Saved entries
----------------
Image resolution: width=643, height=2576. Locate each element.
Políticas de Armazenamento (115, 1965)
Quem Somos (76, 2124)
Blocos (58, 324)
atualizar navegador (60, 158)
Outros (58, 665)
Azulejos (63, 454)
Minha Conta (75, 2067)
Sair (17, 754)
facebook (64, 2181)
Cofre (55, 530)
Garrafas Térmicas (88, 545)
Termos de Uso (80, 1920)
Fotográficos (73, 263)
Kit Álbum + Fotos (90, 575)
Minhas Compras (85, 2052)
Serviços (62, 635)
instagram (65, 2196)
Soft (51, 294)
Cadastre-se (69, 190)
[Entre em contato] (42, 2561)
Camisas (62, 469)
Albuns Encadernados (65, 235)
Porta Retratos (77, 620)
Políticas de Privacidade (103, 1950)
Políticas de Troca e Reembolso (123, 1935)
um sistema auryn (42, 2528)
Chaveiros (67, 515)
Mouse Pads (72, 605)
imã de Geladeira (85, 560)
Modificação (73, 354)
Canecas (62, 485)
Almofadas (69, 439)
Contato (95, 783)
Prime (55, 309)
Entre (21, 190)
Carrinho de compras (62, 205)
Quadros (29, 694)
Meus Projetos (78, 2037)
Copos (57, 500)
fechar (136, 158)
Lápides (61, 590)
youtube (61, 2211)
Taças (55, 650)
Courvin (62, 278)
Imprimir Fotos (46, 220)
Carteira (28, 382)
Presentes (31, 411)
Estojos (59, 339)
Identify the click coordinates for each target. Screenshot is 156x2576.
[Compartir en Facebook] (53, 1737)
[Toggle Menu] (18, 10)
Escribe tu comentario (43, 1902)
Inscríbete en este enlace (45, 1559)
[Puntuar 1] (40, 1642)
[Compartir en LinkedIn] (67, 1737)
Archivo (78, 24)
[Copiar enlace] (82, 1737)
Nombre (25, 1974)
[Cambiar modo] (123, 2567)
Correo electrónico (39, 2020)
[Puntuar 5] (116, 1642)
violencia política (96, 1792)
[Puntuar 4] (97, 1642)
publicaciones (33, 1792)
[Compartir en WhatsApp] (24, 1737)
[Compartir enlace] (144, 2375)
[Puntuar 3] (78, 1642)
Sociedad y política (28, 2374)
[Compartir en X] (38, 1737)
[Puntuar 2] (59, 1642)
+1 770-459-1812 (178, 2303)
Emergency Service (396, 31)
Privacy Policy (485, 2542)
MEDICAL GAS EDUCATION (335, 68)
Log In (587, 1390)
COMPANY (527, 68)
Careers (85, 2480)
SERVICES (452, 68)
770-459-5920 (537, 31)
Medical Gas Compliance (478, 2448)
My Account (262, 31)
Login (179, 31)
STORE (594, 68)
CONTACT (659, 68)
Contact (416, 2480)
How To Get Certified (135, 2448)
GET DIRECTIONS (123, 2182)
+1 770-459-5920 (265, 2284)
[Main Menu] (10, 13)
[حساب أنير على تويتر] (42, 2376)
----------------
◆ TASK DIRECTIONS ◆
When the line containing "[Entre em contato] (42, 2561)" is reached, include it and stop. Until then, output each line of the entries exactly as given, starting from the first.

◆ FINISHED TASK ◆
Image resolution: width=643, height=2576. Locate each element.
Políticas de Armazenamento (115, 1965)
Quem Somos (76, 2124)
Blocos (58, 324)
atualizar navegador (60, 158)
Outros (58, 665)
Azulejos (63, 454)
Minha Conta (75, 2067)
Sair (17, 754)
facebook (64, 2181)
Cofre (55, 530)
Garrafas Térmicas (88, 545)
Termos de Uso (80, 1920)
Fotográficos (73, 263)
Kit Álbum + Fotos (90, 575)
Minhas Compras (85, 2052)
Serviços (62, 635)
instagram (65, 2196)
Soft (51, 294)
Cadastre-se (69, 190)
[Entre em contato] (42, 2561)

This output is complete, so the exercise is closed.